**Material to process**
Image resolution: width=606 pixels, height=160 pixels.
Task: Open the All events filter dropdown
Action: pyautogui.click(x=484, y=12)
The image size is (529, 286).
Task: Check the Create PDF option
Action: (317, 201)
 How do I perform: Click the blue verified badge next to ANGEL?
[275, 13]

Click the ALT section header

--

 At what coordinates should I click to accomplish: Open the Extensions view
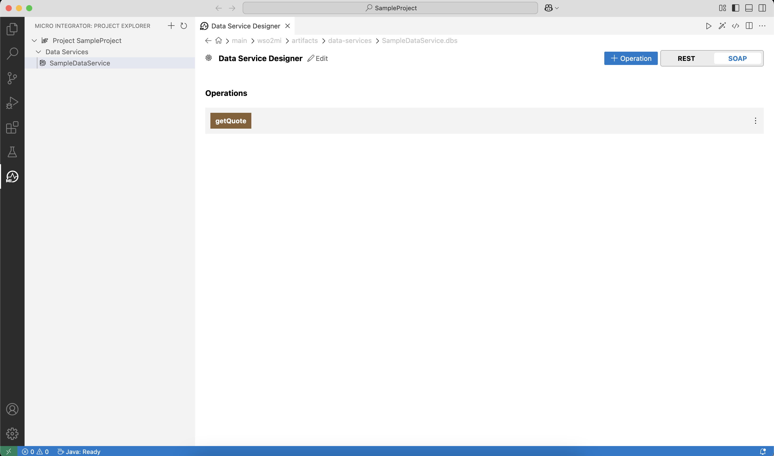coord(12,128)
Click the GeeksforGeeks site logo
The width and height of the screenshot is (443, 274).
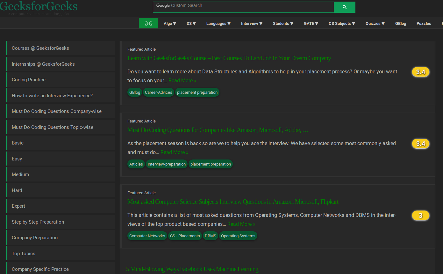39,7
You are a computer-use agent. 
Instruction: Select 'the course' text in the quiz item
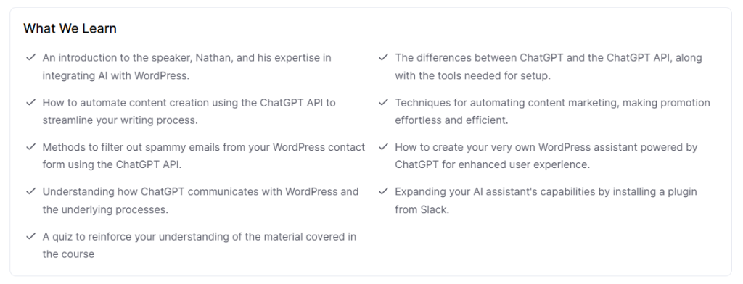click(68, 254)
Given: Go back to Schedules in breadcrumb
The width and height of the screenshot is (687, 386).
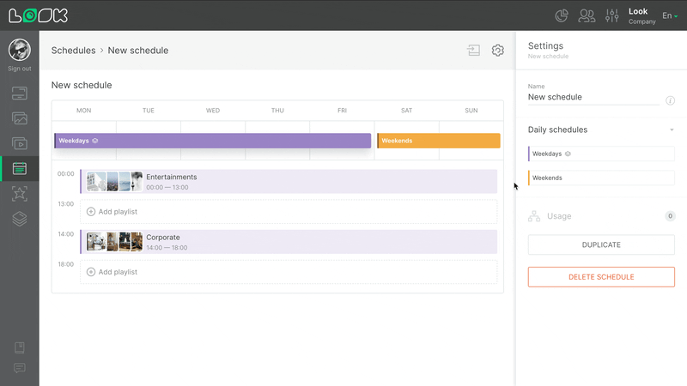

**What you should do**
Please reproduce the rows from the line containing "Image resolution: width=606" through the line containing "Click the ALT section header", both included, exactly as they appear.

**Answer to this problem**
Image resolution: width=606 pixels, height=160 pixels.
Task: Open the All events filter dropdown
Action: pyautogui.click(x=484, y=12)
The image size is (529, 286).
Task: Check the Create PDF option
Action: (317, 201)
 How do I perform: Click the blue verified badge next to ANGEL?
[275, 13]

Click the ALT section header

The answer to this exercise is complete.